Blinklist. Now this is nice: when you type "Python" into search box, the drop down list shows most popular searches: "python tutorials", "python 3D" etc. But: when you scroll thru URLs for 1 tag, page refreshes are done thru AJAX, so you can't easily grab HTML and run thru HTML parser or save to hard drive. Still working on this.


Haven't investigated yet:


Dzone.com digg for developers
Smarking Not bad, but they obviously didn't spend a lotta time on domain names or learning CSS /design

Fantacular: I think it's brand new: 20 tagged python articles(!?)

shadows another where you can't capture successive pages by requesting new URLs. But they expose the Rails FilterBySearchItem at the bottom, so you can push those buttons and capture all the pages for 1 tag (I think). Also can't "View Source" for the page you actually have up (in Firefox). Nasty markup too, <div> within <div> etc etc. A good challenge.

Connotea find out how scientists are using py and rb. easiest to parse markup you'll ever see, cause physicists have already filled up their left brains.

rexa.info by Andrew McCallum. Info-extracted authors info + pictures, citations, etc.

Citeulike.org. YAATS yet another academic tagging site

Feedstertechnorati's main competition, apparently. Poor spamblog filtering, probably not worth bothering with
Sphere.com a better technorati work-alike

bloglines good lists of French links for rb/py. Lots of dups, but easy markup to parse

co.mments
TailRank

Yahoo MyWeb
scuttle 1000s of py/rb links, not that interesting tho

Netvouz


Feed Me Links Since 2002!

delirious not bad for py/rb, easy markup.

Also rans:

wists Social shopping??
Segnalo.com Practice your Italian. Only a few dozen ruby and python things here, but looks nice, some good URLs.

Furl (not bad, actually, and pretty easy markup to parse),

Unalog

RawSugar a few good links

Spurl (broken functionality, you have to register to see any tags),

simpy,(4,400 URLs tagged "Python", messy deep markup)
jots (96% spam, little technology content),
pubsub I have to figure out how to get at other people's tag subscriptions

linkAGoGo not much content, this guy knows less about CSS and design than I do.
NewsVine
BlinkBits truly sad: PHPbb, so they'll be HaX0rd from time to time, no content,

fark No comment, but here's a scraper

butterfly
StumbleUpon

ClipMarks No content and very hard to scrape
BlueDot.US not much tech content, yet
Maple.NU

Q: Where the heck did you find all these?
A: affiliateBlog and Roxomatic.DE
And this guy and a Quimble poll
So there's the raw material. Now we have to figure out how to pull the pages, get the URLs, page description, tag scores or numbers of people who've tagged that page etc. Save a few pages from each social networking site into its own subdir, fire up BeautifulSoup, or whatever HTML parser you like. The (X)HTML is generally correct, but markup trees can get deep, some sites have a bunch of javascript for each tagged URL.

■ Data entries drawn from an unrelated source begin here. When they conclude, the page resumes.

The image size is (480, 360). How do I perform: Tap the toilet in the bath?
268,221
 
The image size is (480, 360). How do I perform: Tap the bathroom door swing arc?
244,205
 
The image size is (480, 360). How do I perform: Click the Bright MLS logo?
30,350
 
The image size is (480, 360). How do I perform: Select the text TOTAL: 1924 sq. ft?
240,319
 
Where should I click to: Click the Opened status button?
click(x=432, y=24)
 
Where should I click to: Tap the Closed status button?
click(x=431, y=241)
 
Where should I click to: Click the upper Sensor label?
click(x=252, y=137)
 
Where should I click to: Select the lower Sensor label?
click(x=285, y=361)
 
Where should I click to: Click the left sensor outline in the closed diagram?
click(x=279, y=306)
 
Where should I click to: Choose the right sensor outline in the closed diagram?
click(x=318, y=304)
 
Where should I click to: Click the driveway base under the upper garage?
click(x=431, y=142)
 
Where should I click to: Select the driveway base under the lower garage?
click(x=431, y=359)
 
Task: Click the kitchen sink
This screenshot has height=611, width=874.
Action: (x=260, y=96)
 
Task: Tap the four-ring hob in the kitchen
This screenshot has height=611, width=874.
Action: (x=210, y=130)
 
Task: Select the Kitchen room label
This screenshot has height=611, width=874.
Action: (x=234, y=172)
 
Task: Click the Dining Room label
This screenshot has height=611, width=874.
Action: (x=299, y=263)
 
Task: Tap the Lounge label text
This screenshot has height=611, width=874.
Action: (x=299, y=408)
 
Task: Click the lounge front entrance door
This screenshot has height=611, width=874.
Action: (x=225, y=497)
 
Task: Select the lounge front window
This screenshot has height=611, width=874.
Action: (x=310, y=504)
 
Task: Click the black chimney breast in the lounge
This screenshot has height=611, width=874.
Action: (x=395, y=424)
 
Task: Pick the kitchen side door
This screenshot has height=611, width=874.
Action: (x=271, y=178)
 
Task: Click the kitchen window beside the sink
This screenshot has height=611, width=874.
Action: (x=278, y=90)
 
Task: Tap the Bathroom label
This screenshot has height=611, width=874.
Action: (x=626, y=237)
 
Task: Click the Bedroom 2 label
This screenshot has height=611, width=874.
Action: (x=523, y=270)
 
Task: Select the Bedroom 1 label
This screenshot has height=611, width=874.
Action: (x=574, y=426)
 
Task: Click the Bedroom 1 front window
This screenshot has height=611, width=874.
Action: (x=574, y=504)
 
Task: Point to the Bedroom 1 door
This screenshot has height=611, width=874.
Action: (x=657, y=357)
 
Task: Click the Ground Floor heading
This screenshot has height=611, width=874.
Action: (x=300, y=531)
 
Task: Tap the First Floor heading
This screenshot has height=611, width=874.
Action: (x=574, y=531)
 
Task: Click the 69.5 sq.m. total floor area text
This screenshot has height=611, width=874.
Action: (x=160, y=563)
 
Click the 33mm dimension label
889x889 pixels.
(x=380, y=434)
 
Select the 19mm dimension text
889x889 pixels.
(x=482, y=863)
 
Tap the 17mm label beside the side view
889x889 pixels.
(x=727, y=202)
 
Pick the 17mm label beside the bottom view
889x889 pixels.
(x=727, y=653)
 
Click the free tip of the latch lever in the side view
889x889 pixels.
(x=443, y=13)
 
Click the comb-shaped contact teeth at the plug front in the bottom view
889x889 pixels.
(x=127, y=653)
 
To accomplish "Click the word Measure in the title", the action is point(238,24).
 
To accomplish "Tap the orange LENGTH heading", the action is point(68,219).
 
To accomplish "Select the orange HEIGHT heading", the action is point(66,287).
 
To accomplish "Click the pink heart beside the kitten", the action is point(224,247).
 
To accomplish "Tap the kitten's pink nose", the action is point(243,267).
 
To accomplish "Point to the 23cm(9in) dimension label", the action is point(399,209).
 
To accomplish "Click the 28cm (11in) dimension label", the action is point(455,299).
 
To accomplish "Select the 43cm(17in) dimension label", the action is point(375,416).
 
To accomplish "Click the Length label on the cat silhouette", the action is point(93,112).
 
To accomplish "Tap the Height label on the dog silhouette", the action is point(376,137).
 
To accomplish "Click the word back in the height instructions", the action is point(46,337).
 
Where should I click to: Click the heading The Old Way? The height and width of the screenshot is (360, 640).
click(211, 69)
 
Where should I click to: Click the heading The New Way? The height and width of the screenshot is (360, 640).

BTW here's how to put a bazillion folksonomy buttons on your rails

(Aside, from the Biting the hand that feeds you Dept: Blogger's markup is odd, it has a huge stylesheet inline in every page, and the blog entry is all on 1 line with <br>'s. Easy to scrape tho. As another aside, Blogger's captchas are murderously difficult, even for somebody with 20/20 vision)

Next we're ready to go to Starbuck's and start our little script hoovering all the pages from each social networking site. Like OReilly's Spidering Hacks says, be nice, download pages on a human scale, one every few seconds max, don't DoS anybody. Save to harddrive, don't hit their server over and over and over. You might have to set User-Agents and HTTP-Referrer.

How do you categorize, dedup and easily search all your URLs? How's about Excel spreadsheets. Yes, it's clumsy to right-click, copy /paste your link into browser, but I haven't found a better tool for scrolling/visual inspection and easy searches.